Eleven sectors of the S&P closed lower, with materials stocks leading the pack (-3.73%), followed by healthcare services, telecommunications and banking. The energy sector fell more than 2.40% after crude oil prices fell, weighed down by Covid-19-related restrictions in China.
Big names in tech, exceptional growth stocks that are very sensitive to interest rates, look like Apple (-2.78%), Facebook (Meta, -2.11%) or Google (-4.26%). Netflix, which took a hit this week after declining subscribers, was still down 1.24% at $215.52.
Despite better-than-expected results for the first quarter of 2022, American Express fell 2.75% to $180.64, helped by a recovery in economic activity in many countries and higher spending on travel and leisure.

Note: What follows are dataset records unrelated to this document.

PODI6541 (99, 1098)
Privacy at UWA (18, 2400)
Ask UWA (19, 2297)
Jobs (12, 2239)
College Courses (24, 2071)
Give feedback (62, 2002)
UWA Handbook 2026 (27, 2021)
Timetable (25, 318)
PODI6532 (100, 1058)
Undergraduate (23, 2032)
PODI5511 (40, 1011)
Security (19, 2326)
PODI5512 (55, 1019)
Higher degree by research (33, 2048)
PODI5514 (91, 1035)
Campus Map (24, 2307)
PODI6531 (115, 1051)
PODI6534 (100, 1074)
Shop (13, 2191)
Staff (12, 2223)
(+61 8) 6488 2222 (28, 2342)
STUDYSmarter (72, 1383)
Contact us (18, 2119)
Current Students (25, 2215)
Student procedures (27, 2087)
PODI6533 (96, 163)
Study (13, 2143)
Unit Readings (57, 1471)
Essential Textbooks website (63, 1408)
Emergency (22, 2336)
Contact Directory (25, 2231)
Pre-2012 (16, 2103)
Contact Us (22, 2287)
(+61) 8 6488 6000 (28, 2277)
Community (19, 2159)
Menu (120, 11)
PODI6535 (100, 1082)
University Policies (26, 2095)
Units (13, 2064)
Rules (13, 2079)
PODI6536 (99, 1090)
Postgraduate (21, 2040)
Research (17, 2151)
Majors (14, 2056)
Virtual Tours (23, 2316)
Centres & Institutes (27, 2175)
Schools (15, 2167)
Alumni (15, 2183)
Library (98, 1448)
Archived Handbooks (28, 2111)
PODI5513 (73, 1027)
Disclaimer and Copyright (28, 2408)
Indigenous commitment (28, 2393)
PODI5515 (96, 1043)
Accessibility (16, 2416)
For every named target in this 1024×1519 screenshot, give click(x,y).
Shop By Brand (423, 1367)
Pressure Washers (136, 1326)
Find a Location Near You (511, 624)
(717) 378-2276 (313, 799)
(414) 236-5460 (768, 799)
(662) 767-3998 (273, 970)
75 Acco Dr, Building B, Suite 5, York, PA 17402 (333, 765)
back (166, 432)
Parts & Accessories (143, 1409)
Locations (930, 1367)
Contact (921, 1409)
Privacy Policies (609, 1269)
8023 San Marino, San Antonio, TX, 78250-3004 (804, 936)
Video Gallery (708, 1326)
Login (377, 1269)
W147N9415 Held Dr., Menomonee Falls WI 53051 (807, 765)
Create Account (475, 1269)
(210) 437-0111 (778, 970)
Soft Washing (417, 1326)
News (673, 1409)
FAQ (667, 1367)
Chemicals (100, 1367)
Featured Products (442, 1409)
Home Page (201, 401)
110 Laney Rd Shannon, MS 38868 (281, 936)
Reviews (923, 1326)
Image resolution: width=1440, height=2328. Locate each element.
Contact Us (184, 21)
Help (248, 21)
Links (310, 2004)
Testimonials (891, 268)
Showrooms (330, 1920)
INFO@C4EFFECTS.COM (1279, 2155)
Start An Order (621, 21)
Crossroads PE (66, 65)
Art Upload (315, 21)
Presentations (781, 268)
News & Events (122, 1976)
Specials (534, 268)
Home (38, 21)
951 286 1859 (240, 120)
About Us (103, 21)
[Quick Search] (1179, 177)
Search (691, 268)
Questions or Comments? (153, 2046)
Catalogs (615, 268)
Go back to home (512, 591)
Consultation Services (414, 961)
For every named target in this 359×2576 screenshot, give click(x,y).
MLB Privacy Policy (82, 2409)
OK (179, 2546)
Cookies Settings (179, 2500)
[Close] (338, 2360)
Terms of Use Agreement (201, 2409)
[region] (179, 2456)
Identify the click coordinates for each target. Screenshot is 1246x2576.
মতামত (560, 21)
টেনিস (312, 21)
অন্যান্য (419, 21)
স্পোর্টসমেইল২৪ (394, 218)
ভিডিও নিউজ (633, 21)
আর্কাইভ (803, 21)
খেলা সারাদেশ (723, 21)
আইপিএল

Shares of the Gap apparel brand tumbled nearly 18 percent to $11.72 after a quarterly earnings forecast cut and the departure of a director at its subsidiary Old Navy.
Snap, the parent company of social network Snapchat, rose 1.16 percent to $20.76. While the social network’s ad sales fell in the first quarter as the Ukraine war dampened investor spending, the group said the number of users of the service, which is very popular among young people, rose 18.% to 18%. 332 million.
Twitter recovered 3.93% to $48.93 after a week surrounding Elon Musk’s desire to buy the social network. The Tesla boss seems determined to dabble in the microblogging network, and Twitter’s board has taken a “poison pill” to dissuade him.
U.S. hygiene products group Kimberly-Clark rose 8.13% to $138.51 after announcing good quarterly results and a higher forecast for this year’s sales.